## [Instrucciones y requisitos]
Por favor, presenta todos los datos que siguen en forma de lista numerada y omite las líneas en blanco.
******
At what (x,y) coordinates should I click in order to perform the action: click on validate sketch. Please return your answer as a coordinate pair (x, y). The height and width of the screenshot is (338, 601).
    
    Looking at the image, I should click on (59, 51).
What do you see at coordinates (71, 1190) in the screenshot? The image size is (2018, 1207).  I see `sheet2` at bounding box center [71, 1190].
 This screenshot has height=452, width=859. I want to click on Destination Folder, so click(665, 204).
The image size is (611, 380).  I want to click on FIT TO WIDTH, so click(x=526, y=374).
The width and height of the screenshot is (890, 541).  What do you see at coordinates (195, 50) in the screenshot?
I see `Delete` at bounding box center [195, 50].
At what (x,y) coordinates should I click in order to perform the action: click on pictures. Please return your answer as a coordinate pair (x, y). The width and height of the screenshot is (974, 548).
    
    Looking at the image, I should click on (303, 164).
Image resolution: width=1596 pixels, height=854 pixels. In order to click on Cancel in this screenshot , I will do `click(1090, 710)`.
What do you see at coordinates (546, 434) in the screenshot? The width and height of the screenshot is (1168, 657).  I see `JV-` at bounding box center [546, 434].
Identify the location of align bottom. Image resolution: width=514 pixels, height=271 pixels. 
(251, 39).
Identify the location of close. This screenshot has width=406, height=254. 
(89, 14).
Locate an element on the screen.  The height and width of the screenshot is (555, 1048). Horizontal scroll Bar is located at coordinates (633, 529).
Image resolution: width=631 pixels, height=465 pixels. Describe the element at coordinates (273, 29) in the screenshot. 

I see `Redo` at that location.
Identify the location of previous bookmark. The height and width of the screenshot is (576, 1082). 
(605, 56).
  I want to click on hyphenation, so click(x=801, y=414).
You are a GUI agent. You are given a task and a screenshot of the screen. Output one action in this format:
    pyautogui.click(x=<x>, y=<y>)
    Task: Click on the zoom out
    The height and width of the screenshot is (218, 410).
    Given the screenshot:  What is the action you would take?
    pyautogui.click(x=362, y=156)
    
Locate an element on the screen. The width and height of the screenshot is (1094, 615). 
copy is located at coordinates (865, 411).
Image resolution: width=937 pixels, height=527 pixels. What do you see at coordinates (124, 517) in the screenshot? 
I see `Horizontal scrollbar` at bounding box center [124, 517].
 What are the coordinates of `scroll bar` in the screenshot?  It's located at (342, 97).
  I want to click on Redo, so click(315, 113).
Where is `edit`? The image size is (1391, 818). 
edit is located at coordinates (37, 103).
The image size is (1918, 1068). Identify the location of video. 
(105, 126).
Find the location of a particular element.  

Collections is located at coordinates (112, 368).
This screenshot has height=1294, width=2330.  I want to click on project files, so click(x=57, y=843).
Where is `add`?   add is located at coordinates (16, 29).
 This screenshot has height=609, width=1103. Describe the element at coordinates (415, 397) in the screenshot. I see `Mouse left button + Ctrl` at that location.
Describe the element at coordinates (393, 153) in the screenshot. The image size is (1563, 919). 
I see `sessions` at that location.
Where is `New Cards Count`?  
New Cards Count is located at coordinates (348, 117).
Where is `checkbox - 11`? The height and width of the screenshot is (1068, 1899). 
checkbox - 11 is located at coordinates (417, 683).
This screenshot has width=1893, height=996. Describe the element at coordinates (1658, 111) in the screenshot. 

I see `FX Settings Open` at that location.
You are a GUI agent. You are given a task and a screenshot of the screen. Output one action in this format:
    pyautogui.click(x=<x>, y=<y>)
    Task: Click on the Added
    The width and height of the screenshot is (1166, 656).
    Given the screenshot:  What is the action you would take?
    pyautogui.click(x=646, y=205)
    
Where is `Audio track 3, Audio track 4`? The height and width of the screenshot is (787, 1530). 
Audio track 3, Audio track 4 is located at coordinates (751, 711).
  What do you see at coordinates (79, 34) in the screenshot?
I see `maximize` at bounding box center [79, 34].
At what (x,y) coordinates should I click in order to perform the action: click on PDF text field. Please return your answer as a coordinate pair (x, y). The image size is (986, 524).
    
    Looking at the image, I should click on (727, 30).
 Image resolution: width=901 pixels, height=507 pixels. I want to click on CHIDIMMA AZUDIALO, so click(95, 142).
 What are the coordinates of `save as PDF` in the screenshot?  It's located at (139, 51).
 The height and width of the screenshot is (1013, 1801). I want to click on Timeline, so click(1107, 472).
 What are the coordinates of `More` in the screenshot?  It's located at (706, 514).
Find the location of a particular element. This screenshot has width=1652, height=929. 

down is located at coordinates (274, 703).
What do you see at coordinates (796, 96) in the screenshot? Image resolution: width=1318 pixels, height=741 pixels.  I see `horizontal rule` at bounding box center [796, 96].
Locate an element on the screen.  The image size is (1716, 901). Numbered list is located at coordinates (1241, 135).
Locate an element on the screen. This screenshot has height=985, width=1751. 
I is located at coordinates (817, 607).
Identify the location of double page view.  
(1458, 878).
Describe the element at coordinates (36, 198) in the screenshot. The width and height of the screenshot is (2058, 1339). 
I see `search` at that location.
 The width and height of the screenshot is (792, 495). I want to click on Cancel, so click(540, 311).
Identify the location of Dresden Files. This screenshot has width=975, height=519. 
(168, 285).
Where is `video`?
******
## [Respuesta]
1. At what (x,y) coordinates should I click in order to perform the action: click on validate sketch. Please return your answer as a coordinate pair (x, y). The height and width of the screenshot is (338, 601).
2.     Looking at the image, I should click on (59, 51).
3. What do you see at coordinates (71, 1190) in the screenshot? The image size is (2018, 1207).  I see `sheet2` at bounding box center [71, 1190].
4.  This screenshot has height=452, width=859. I want to click on Destination Folder, so click(665, 204).
5. The image size is (611, 380).  I want to click on FIT TO WIDTH, so click(x=526, y=374).
6. The width and height of the screenshot is (890, 541).  What do you see at coordinates (195, 50) in the screenshot?
7. I see `Delete` at bounding box center [195, 50].
8. At what (x,y) coordinates should I click in order to perform the action: click on pictures. Please return your answer as a coordinate pair (x, y). The width and height of the screenshot is (974, 548).
9.     Looking at the image, I should click on (303, 164).
10. Image resolution: width=1596 pixels, height=854 pixels. In order to click on Cancel in this screenshot , I will do `click(1090, 710)`.
11. What do you see at coordinates (546, 434) in the screenshot? The width and height of the screenshot is (1168, 657).  I see `JV-` at bounding box center [546, 434].
12. Identify the location of align bottom. Image resolution: width=514 pixels, height=271 pixels. 
13. (251, 39).
14. Identify the location of close. This screenshot has width=406, height=254. 
15. (89, 14).
16. Locate an element on the screen.  The height and width of the screenshot is (555, 1048). Horizontal scroll Bar is located at coordinates (633, 529).
17. Image resolution: width=631 pixels, height=465 pixels. Describe the element at coordinates (273, 29) in the screenshot. 
18. I see `Redo` at that location.
19. Identify the location of previous bookmark. The height and width of the screenshot is (576, 1082). 
20. (605, 56).
21.   I want to click on hyphenation, so click(x=801, y=414).
22. You are a GUI agent. You are given a task and a screenshot of the screen. Output one action in this format:
23.     pyautogui.click(x=<x>, y=<y>)
24.     Task: Click on the zoom out
25.     The height and width of the screenshot is (218, 410).
26.     Given the screenshot:  What is the action you would take?
27.     pyautogui.click(x=362, y=156)
28. Locate an element on the screen. The width and height of the screenshot is (1094, 615). 
29. copy is located at coordinates (865, 411).
30. Image resolution: width=937 pixels, height=527 pixels. What do you see at coordinates (124, 517) in the screenshot? 
31. I see `Horizontal scrollbar` at bounding box center [124, 517].
32.  What are the coordinates of `scroll bar` in the screenshot?  It's located at (342, 97).
33.   I want to click on Redo, so click(315, 113).
34. Where is `edit`? The image size is (1391, 818). 
35. edit is located at coordinates (37, 103).
36. The image size is (1918, 1068). Identify the location of video. 
37. (105, 126).
38. Find the location of a particular element.  
39. Collections is located at coordinates (112, 368).
40. This screenshot has height=1294, width=2330.  I want to click on project files, so click(x=57, y=843).
41. Where is `add`?   add is located at coordinates (16, 29).
42.  This screenshot has height=609, width=1103. Describe the element at coordinates (415, 397) in the screenshot. I see `Mouse left button + Ctrl` at that location.
43. Describe the element at coordinates (393, 153) in the screenshot. The image size is (1563, 919). 
44. I see `sessions` at that location.
45. Where is `New Cards Count`?  
46. New Cards Count is located at coordinates (348, 117).
47. Where is `checkbox - 11`? The height and width of the screenshot is (1068, 1899). 
48. checkbox - 11 is located at coordinates (417, 683).
49. This screenshot has width=1893, height=996. Describe the element at coordinates (1658, 111) in the screenshot. 
50. I see `FX Settings Open` at that location.
51. You are a GUI agent. You are given a task and a screenshot of the screen. Output one action in this format:
52.     pyautogui.click(x=<x>, y=<y>)
53.     Task: Click on the Added
54.     The width and height of the screenshot is (1166, 656).
55.     Given the screenshot:  What is the action you would take?
56.     pyautogui.click(x=646, y=205)
57. Where is `Audio track 3, Audio track 4`? The height and width of the screenshot is (787, 1530). 
58. Audio track 3, Audio track 4 is located at coordinates (751, 711).
59.   What do you see at coordinates (79, 34) in the screenshot?
60. I see `maximize` at bounding box center [79, 34].
61. At what (x,y) coordinates should I click in order to perform the action: click on PDF text field. Please return your answer as a coordinate pair (x, y). The image size is (986, 524).
62.     Looking at the image, I should click on (727, 30).
63.  Image resolution: width=901 pixels, height=507 pixels. I want to click on CHIDIMMA AZUDIALO, so click(95, 142).
64.  What are the coordinates of `save as PDF` in the screenshot?  It's located at (139, 51).
65.  The height and width of the screenshot is (1013, 1801). I want to click on Timeline, so click(1107, 472).
66.  What are the coordinates of `More` in the screenshot?  It's located at (706, 514).
67. Find the location of a particular element. This screenshot has width=1652, height=929. 
68. down is located at coordinates (274, 703).
69. What do you see at coordinates (796, 96) in the screenshot? Image resolution: width=1318 pixels, height=741 pixels.  I see `horizontal rule` at bounding box center [796, 96].
70. Locate an element on the screen.  The image size is (1716, 901). Numbered list is located at coordinates (1241, 135).
71. Locate an element on the screen. This screenshot has height=985, width=1751. 
72. I is located at coordinates (817, 607).
73. Identify the location of double page view.  
74. (1458, 878).
75. Describe the element at coordinates (36, 198) in the screenshot. The width and height of the screenshot is (2058, 1339). 
76. I see `search` at that location.
77.  The width and height of the screenshot is (792, 495). I want to click on Cancel, so click(540, 311).
78. Identify the location of Dresden Files. This screenshot has width=975, height=519. 
79. (168, 285).
80. Where is `video`?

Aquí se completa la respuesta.